Assim também, numa de suas escaramuças anteriores, Chico de Barros que ameaçara acabar com a feira comercial inaugurada no vilarejo de Pendências, chegou esquipando em seu cavalo para afrontar Luiz Gonzaga, o chefe político de então, e foi recebido com um tiro na coxa que frustrou a sua intenção de acabar a feira, fatos já enunciados por nós em outros trabalhos, igualmente temáticos como este.
Dos mais adestrados esquipadores conhecidos na região, ainda estão aí Expedito Ferreira das Neves e Valdecir Medeiros de Moura, firmes e fortes, apesar da proximidade dos noventa janeiros, prontos para esquipar e fazer riscar os mais afoitos cavalos que porventura lhes apareçam.
Há um detalhe interessante a ser analisado. O professor, o mestre, o especialista em ensinar tem que saber e saber bem a teoria e a prática do que ensinam. Em todas as atividades conhecidas como objetivos de ensino, apenas os mestres de cavalos esquipadores não sabiam esquipar. Não é interessante?
Não deixavam, os cavalos esquipadores, de produzirem uma certa euforia em quem os montava, tornando-os petulantes, até arrogantes, posto que era uma destreza não atribuída a muitos, e eram poucos os animais que se adaptavam a essa técnica. Conheceram-se alguns cavaleiros esquipadores que desfilavam, em todo o percurso, com um copo d´água ou de cerveja na mão, sem derramar o líquido, dada a serenidade do passo do animal. Não eram também muitos os mestres que tinham a maestria de Chico Caetano, exímio treinador e especializado em adestrar potros esquipadores.

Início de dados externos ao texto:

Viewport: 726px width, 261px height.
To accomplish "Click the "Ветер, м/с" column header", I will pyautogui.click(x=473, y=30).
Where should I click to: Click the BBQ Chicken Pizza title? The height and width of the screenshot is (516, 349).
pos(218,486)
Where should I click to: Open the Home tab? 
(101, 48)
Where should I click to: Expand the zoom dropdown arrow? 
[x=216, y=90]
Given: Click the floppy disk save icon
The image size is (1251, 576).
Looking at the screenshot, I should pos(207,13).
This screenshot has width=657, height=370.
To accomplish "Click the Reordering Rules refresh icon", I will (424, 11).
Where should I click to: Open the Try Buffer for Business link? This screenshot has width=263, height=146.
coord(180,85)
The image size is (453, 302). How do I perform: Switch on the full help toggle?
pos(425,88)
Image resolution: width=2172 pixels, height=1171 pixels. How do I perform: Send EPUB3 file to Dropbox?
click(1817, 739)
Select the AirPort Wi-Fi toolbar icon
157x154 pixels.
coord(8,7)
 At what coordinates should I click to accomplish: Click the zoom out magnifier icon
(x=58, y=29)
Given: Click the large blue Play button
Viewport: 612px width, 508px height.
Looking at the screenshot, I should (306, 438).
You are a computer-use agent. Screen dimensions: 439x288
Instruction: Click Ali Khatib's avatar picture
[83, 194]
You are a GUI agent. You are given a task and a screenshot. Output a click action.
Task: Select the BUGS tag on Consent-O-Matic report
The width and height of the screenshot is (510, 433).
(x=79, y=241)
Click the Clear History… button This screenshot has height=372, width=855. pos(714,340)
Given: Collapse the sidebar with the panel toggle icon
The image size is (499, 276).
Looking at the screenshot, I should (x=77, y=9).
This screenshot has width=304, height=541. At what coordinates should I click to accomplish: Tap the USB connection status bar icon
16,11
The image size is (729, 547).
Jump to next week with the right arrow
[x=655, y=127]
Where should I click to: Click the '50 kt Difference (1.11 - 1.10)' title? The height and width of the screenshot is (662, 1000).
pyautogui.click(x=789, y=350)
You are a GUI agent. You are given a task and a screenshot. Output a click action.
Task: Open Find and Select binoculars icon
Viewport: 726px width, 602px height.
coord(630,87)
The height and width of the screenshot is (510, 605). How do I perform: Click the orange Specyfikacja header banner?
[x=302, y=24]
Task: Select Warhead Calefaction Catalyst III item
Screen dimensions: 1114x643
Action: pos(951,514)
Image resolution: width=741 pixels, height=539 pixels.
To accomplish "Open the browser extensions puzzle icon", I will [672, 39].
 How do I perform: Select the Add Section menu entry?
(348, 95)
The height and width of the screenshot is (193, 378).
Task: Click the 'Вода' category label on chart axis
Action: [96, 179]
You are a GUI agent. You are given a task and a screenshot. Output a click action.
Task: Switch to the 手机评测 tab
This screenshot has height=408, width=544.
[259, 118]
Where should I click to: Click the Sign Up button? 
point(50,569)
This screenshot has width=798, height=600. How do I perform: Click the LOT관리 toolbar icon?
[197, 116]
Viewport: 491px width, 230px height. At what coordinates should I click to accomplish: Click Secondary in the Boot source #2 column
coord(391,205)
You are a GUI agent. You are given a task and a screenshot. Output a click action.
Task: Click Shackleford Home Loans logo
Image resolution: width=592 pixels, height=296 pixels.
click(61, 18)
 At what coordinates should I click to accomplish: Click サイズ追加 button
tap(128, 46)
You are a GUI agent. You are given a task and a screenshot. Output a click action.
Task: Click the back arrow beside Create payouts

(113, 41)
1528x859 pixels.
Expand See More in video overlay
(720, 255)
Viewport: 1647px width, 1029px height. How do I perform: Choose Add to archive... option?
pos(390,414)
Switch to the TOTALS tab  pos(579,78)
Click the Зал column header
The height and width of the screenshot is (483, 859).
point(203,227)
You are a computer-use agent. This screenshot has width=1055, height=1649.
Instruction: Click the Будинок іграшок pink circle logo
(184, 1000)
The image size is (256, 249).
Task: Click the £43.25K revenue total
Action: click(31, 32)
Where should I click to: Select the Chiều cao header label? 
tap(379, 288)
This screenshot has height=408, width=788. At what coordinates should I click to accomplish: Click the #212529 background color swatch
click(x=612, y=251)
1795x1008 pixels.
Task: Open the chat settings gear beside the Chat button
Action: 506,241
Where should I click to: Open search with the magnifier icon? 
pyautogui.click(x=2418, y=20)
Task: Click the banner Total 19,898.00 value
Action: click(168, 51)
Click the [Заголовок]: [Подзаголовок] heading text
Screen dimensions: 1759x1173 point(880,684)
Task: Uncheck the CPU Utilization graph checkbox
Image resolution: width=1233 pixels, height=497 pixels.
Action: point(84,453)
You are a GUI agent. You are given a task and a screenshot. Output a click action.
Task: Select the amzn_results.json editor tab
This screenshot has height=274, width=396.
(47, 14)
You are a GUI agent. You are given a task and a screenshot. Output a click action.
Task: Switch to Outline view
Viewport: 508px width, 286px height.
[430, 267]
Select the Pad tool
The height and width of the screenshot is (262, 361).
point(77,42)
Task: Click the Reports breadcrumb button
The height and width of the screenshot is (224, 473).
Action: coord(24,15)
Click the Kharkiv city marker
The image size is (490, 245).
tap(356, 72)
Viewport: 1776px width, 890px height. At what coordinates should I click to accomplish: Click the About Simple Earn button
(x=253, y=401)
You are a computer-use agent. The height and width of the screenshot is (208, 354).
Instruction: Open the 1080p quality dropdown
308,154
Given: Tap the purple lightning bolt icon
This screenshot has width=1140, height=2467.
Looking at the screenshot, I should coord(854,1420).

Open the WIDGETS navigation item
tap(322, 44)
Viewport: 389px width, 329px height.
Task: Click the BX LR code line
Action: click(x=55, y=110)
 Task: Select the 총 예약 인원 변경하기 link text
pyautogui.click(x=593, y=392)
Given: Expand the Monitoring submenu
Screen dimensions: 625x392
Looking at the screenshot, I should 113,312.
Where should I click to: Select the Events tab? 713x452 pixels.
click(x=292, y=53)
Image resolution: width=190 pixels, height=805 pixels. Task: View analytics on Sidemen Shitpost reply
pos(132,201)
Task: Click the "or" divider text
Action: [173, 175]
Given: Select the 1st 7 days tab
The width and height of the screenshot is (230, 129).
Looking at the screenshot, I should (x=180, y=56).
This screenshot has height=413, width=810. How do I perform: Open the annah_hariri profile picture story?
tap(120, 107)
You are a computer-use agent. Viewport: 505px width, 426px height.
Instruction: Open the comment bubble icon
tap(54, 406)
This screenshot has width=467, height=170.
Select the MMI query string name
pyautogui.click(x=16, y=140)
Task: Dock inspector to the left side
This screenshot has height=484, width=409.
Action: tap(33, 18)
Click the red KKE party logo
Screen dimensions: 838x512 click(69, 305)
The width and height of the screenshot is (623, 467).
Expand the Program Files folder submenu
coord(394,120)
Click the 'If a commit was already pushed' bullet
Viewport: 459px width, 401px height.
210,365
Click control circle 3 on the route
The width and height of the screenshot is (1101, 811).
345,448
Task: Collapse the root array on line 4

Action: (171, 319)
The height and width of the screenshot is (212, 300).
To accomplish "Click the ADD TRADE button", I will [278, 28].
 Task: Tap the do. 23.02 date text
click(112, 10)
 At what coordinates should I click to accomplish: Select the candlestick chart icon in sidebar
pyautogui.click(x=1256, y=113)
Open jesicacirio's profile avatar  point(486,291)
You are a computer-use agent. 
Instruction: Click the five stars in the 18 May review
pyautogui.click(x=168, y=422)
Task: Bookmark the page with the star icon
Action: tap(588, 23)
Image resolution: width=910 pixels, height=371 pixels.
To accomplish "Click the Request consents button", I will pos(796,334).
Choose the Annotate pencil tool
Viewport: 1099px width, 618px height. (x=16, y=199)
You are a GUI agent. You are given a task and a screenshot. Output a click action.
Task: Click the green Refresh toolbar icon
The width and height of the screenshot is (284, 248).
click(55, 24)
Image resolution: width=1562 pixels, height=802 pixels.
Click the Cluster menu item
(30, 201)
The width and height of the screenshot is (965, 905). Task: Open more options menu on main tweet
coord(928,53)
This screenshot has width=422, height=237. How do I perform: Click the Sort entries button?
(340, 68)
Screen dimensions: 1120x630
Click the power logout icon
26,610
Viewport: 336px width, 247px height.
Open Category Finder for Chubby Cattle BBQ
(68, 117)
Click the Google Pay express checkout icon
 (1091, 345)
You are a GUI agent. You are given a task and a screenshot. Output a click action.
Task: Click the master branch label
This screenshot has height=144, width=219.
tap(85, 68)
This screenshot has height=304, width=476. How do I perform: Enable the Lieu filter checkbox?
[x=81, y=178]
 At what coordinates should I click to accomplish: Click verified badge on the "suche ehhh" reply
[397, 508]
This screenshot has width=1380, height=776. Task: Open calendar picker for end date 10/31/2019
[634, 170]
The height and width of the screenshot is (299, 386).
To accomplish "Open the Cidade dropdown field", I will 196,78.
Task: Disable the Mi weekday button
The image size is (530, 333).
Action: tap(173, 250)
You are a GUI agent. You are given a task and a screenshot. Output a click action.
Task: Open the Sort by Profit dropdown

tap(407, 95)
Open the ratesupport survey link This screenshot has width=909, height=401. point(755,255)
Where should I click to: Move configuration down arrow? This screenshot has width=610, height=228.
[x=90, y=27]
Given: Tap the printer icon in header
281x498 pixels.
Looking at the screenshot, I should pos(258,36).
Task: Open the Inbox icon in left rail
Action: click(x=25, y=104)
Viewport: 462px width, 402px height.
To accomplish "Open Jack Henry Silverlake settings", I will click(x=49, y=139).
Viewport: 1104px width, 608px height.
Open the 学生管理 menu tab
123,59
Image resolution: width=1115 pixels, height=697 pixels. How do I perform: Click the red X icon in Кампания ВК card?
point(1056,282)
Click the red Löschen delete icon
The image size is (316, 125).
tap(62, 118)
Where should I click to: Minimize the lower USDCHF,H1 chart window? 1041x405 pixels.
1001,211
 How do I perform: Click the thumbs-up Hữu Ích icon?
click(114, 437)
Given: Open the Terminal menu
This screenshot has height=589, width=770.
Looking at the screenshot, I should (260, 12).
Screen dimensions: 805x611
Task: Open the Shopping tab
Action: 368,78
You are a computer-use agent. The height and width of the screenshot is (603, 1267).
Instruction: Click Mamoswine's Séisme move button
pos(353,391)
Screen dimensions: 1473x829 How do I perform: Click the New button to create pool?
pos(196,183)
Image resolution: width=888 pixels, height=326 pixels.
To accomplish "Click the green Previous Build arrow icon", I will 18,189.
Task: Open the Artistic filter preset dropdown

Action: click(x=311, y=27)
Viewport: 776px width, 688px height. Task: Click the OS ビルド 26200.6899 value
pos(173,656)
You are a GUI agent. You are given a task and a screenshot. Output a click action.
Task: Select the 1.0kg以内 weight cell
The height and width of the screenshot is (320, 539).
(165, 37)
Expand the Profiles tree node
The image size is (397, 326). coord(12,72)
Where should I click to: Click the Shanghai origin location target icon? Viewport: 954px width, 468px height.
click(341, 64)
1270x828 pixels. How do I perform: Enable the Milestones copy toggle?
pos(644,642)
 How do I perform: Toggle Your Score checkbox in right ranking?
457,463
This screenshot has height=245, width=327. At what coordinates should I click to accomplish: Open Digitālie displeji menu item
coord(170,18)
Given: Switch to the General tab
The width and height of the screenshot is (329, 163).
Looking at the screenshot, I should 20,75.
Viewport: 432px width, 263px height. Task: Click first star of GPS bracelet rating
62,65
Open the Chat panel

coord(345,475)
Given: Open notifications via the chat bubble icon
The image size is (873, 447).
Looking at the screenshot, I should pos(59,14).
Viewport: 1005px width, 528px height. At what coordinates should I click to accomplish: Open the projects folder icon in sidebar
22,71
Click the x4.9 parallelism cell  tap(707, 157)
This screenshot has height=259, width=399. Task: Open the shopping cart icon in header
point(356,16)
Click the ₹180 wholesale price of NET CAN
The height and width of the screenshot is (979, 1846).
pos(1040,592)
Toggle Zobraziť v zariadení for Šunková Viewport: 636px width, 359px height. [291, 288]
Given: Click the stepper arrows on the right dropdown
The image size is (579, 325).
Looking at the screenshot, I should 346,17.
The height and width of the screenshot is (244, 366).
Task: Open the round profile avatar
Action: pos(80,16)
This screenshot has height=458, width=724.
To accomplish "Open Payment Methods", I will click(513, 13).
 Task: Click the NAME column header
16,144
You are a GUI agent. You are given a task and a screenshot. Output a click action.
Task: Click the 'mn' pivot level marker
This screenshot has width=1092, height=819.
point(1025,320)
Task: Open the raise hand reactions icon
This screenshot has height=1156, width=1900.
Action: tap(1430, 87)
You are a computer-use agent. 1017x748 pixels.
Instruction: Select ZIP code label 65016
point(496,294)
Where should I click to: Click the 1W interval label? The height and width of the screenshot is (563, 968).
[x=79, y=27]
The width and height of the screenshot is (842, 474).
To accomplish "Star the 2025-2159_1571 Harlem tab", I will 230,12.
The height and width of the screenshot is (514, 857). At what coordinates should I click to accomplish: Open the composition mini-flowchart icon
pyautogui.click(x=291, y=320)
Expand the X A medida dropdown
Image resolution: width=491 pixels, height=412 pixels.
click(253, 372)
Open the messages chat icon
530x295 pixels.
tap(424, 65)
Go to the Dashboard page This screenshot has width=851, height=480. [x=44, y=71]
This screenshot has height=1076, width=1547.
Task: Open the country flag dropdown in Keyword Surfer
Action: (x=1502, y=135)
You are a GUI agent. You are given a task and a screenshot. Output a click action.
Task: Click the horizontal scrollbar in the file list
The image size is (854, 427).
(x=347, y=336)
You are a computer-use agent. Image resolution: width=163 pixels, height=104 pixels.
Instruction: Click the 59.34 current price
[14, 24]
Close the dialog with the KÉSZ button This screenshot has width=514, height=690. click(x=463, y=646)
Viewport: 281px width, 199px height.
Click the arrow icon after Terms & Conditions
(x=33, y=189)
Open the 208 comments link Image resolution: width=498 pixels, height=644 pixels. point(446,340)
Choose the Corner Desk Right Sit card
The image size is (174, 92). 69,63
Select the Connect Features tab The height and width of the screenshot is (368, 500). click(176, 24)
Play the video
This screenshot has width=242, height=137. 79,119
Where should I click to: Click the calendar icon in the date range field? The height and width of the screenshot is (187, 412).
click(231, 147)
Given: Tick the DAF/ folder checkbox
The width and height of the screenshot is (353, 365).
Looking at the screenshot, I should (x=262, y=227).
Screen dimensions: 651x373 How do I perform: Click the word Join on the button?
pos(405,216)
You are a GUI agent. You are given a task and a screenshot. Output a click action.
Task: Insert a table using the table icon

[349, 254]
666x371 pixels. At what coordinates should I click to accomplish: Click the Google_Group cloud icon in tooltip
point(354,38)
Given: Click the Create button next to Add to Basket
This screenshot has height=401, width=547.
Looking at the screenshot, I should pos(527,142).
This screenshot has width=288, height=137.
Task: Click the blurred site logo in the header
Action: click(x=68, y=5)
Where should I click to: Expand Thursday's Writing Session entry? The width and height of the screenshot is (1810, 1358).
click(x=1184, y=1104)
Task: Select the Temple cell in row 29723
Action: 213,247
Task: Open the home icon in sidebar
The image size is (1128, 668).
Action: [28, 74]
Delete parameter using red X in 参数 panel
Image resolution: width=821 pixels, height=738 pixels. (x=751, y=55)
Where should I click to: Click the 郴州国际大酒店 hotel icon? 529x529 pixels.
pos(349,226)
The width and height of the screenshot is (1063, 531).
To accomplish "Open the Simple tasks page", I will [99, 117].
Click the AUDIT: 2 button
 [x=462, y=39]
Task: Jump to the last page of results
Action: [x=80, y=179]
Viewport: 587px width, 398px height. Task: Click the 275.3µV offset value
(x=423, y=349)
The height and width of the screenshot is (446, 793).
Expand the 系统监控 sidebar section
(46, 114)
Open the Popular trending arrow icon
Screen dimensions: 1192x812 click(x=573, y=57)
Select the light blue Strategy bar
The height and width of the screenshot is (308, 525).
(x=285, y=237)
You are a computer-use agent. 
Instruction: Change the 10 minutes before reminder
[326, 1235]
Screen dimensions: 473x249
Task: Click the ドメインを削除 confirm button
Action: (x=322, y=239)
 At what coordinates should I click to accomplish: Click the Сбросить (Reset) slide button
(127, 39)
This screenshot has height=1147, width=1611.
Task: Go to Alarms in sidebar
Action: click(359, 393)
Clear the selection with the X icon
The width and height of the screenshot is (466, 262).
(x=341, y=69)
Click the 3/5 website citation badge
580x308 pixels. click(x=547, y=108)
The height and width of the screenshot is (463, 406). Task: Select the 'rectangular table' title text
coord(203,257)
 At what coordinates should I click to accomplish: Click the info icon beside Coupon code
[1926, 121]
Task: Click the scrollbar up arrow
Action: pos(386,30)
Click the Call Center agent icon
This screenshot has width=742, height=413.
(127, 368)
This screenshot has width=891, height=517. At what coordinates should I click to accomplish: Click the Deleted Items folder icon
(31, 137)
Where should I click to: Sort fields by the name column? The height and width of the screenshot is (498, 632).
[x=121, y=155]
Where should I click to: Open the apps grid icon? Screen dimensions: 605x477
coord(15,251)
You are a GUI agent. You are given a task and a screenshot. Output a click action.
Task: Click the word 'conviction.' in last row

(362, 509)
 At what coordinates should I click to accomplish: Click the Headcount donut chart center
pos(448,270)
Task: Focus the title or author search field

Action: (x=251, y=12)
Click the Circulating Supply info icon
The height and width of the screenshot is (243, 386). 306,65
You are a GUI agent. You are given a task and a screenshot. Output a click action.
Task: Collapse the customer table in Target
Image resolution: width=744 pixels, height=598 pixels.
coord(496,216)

(*) “Riscar o cavalo” significava obrigá-lo a uma parada brusca que, de tão violenta, riscava o solo com os cascos que deslizavam, provocando uma nuvem de poeira no local.. Assim, Joca de Melo riscava o seu alazão para, com toda a cortesia, cumprimentar D. Balbina, sua esposa, num gesto especialíssimo de cortesia, fazendo a corte, como se dizia na linguagem colonial.